New Horizon’s Spacecraft Completes Flyby of Ultima Thule

Artist rendering of the spacial object

Courtesy of nasa.gov

Artist rendering of the spacial object

Lily Ives, Staff Writer

NASA’s New Horizons spacecraft has achieved the feat of completing a flyby of the extraterrestrial object MU69, nicknamed Ultima Thule.

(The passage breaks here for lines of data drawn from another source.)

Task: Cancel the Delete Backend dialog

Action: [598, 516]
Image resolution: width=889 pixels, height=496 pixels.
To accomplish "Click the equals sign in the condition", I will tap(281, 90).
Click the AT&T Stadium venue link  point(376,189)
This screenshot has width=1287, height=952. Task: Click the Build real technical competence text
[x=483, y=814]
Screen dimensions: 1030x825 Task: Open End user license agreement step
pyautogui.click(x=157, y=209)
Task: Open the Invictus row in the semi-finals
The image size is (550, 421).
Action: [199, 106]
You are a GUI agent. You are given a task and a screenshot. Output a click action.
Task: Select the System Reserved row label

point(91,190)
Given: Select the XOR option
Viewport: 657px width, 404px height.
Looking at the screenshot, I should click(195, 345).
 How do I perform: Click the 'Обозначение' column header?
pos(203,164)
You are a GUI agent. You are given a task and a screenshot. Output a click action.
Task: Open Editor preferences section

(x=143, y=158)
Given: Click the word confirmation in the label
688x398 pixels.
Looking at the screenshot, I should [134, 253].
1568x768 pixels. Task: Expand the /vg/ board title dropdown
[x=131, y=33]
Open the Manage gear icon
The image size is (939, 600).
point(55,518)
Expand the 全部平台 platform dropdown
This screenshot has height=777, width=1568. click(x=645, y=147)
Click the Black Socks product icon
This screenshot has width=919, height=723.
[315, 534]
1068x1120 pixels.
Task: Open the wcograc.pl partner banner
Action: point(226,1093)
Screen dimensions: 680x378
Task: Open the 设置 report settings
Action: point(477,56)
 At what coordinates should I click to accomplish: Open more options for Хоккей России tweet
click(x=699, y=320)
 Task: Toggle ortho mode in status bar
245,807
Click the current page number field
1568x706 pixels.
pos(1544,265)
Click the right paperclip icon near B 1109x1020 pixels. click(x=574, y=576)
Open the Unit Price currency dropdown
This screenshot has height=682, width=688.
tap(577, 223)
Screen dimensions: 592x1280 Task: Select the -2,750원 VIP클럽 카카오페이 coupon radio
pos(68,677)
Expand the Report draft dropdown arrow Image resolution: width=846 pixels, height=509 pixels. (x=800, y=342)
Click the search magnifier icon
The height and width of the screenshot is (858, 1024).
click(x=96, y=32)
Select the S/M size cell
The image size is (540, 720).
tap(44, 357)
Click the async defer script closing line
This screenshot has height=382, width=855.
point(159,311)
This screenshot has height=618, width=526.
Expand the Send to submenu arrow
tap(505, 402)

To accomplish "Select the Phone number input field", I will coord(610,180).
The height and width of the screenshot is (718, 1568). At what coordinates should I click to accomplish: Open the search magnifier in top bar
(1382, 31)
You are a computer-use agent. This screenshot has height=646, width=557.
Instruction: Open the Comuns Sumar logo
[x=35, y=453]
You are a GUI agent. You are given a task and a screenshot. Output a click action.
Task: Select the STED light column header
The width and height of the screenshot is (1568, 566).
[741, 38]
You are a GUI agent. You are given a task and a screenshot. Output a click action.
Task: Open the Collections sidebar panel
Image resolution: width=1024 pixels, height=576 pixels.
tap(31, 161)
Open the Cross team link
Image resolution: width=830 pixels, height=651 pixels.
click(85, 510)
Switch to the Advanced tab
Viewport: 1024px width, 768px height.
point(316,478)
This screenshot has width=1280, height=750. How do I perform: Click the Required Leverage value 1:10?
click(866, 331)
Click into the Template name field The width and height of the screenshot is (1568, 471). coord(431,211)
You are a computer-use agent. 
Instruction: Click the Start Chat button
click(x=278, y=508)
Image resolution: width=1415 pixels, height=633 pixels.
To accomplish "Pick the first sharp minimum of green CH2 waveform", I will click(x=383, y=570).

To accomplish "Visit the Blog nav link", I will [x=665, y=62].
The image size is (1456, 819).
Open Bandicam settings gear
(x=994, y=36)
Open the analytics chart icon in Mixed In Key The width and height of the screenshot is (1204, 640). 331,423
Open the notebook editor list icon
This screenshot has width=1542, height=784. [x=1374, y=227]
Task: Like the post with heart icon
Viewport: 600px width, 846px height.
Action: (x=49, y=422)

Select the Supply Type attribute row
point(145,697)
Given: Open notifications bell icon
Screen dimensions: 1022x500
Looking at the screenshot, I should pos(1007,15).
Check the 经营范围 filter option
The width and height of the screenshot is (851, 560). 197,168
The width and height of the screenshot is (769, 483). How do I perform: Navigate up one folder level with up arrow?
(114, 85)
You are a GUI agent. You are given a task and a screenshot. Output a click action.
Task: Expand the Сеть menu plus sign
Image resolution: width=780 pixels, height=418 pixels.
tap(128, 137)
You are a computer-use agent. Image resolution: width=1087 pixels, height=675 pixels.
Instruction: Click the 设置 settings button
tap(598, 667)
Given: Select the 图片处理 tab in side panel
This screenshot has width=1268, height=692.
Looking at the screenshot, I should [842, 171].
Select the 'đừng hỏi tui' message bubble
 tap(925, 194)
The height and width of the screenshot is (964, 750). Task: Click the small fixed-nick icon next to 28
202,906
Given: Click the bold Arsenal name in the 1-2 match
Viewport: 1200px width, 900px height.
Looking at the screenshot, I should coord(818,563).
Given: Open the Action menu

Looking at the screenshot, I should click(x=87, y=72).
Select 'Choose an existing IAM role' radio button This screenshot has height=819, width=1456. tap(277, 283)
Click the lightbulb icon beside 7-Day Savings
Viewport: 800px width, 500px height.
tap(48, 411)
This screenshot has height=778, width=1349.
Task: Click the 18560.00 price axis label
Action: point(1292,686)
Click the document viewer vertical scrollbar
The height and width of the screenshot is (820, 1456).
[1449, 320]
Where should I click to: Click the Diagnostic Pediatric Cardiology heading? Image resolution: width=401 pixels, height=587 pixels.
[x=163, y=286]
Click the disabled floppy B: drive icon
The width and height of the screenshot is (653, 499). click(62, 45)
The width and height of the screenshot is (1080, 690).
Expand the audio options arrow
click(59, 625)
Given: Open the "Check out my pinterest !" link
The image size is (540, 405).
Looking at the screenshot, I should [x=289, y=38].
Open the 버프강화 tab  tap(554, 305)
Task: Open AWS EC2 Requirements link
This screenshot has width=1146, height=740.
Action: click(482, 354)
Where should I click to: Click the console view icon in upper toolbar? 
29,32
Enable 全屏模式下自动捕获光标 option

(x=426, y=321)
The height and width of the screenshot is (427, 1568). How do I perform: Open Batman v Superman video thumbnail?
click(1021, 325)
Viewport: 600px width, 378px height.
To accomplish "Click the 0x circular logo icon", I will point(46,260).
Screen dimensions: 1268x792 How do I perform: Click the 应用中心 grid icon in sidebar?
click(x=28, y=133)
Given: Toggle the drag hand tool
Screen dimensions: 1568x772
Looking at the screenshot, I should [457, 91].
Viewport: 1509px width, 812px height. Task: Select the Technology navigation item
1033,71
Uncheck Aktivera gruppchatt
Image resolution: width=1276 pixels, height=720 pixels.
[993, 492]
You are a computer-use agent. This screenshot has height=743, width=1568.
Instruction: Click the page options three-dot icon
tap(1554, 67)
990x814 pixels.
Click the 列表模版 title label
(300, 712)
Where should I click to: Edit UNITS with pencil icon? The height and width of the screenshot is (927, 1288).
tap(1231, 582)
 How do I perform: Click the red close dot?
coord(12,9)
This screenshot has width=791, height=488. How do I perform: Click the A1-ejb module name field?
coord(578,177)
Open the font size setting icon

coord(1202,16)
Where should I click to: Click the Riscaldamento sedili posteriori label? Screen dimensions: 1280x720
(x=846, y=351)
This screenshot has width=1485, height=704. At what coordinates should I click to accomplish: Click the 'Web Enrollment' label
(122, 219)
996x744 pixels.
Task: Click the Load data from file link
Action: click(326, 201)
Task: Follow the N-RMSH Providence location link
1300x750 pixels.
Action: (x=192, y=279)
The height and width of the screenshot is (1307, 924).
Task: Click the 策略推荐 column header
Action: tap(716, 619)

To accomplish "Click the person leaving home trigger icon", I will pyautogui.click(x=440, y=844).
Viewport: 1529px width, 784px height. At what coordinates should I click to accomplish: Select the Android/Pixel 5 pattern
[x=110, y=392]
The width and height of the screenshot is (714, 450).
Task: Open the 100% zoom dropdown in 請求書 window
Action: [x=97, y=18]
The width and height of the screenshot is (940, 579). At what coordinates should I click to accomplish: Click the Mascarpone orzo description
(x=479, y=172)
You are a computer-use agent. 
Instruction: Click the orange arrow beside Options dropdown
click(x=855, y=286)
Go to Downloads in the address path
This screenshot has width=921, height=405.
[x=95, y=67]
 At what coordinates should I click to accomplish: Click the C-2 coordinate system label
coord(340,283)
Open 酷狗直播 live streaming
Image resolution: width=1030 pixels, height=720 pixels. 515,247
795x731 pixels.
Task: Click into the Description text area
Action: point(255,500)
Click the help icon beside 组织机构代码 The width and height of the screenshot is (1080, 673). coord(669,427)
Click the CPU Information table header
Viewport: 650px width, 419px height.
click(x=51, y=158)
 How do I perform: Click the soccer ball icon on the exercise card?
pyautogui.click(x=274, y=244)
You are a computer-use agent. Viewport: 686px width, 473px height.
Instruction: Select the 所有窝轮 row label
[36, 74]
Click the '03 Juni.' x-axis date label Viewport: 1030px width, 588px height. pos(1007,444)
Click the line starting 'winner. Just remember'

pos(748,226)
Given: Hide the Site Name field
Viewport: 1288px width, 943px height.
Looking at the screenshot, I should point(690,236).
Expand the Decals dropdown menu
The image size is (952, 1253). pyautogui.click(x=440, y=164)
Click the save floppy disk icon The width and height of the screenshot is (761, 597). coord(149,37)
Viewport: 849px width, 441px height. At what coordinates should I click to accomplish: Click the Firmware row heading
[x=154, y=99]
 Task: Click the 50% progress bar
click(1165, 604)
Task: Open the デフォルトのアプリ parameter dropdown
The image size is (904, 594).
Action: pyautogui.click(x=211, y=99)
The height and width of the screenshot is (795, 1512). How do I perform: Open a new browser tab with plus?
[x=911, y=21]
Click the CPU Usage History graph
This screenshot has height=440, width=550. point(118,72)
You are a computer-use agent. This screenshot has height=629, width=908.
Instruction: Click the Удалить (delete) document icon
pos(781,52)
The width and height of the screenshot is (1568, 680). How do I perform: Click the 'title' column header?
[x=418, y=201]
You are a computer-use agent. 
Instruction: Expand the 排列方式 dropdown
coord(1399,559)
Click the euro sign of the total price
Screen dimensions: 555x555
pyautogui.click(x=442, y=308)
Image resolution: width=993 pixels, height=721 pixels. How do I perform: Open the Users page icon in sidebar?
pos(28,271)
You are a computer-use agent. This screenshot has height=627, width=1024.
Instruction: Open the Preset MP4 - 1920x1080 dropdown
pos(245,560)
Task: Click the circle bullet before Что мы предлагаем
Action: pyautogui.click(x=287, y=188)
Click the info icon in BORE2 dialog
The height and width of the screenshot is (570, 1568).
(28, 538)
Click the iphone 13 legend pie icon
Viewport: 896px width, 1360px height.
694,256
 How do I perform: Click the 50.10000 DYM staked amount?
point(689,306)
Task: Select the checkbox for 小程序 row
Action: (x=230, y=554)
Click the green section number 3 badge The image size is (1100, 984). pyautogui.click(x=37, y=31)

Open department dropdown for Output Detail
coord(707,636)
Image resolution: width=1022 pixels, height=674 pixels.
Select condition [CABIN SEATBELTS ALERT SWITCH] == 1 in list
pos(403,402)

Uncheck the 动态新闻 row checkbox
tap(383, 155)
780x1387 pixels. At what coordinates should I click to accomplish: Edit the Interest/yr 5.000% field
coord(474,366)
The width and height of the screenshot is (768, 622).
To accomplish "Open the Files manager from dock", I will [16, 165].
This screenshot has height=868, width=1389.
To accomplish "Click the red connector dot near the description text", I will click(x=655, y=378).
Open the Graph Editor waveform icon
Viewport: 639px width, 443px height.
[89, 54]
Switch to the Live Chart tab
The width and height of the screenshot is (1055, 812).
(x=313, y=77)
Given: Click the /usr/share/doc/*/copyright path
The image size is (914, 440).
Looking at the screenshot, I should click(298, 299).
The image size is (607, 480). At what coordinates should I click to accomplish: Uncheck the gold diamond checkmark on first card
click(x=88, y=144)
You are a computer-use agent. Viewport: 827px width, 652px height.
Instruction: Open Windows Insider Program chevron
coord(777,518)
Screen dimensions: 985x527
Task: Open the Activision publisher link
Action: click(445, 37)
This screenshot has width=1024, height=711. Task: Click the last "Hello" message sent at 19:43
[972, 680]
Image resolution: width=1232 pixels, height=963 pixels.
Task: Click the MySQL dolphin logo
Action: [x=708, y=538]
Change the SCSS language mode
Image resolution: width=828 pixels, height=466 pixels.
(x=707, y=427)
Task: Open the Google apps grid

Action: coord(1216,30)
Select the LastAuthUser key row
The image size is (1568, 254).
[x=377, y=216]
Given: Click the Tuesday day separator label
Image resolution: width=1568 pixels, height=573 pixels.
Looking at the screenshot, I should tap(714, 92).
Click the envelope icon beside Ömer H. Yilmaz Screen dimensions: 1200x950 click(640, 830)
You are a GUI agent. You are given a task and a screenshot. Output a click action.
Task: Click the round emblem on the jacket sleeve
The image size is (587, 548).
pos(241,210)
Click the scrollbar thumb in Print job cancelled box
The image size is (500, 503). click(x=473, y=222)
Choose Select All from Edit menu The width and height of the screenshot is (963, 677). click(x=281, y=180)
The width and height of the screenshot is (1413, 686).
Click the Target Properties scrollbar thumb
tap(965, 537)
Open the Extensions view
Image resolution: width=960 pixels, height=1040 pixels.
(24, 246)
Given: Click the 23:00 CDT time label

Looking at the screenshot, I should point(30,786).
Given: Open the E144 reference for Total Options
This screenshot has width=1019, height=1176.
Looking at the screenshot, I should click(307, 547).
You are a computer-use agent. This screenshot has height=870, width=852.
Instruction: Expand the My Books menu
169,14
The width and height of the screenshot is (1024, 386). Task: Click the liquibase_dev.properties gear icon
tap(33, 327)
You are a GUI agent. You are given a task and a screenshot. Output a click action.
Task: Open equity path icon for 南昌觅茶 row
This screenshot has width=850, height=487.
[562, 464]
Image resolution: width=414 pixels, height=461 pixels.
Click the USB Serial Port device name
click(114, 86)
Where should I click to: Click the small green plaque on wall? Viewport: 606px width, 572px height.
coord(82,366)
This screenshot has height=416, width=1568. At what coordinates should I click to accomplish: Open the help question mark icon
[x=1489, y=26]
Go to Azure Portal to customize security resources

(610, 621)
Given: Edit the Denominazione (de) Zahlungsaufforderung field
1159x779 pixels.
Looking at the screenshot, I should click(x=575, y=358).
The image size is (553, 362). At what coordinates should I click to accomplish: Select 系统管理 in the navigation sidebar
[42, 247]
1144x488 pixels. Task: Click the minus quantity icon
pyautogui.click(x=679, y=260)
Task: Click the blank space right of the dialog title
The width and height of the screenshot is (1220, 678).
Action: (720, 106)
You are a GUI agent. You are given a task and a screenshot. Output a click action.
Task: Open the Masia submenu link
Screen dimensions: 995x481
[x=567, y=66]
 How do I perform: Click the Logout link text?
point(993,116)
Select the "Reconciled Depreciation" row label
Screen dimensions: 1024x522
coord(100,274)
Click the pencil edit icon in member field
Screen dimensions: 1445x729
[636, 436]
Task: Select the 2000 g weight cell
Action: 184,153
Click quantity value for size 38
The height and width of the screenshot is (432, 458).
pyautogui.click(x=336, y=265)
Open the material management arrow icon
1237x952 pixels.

The flyby of Ultima Thule occured on Jan. 1 bringing in the new year with the farthest observation of an object reached by a spacecraft, a landmark event. This was the second feat achieved by the New Horizons mission, the first being its close observation of Pluto.
The mission is headed by principal investigator Alan Stern, who works at the Southwest Research Institute in Boulder, Colorado. The spacecraft was built and is being operated and led at the Johns Hopkins Applied Physics Laboratory.
The New Horizons spacecraft was originally launched in January of 2006. Its purpose was to study Pluto, as well as going deeper into the Kuiper Belt, which is where Ultima Thule is located. In 2015, the mission completed a six-month study and flyby of Pluto. This flyby resulted in a multitude of discoveries, including the revelation of icy mountains and a clearer image of Pluto’s moon, Charon.
Ultima Thule is an object that, according to the NASA website, “may have a shape similar to a bowling pin, spinning end over end.” It has been discovered the object is a contact binary, meaning the two spheres are connected in a sort of figure eight shape.
The mission team is hoping to use this flyby as a means of getting a peek into the formation of planets.
The images that resulted from the flyby have been put into animations/slide shows of the images picturing the object getting clearer as the object turns and one of the object getting closer to the viewer as it goes on. You can check this out at this link: http://pluto.jhuapl.edu/News-Center/News-Article.php?page=20190115
The press briefings and Q-and-A with the New Horizons mission team were covered by NASA’s social media channels from Dec. 31 to Jan. 3. Other notable attention on the mission was a live blog by space.com and a song from Astrophysicist Brian May, titled New Horizons (Ultima Thule Mix).
Data from the flyby will continue to be transmitted to Earth for the coming months, so this is only the beginning of the story of New Horizons’ encounter with Ultima Thule.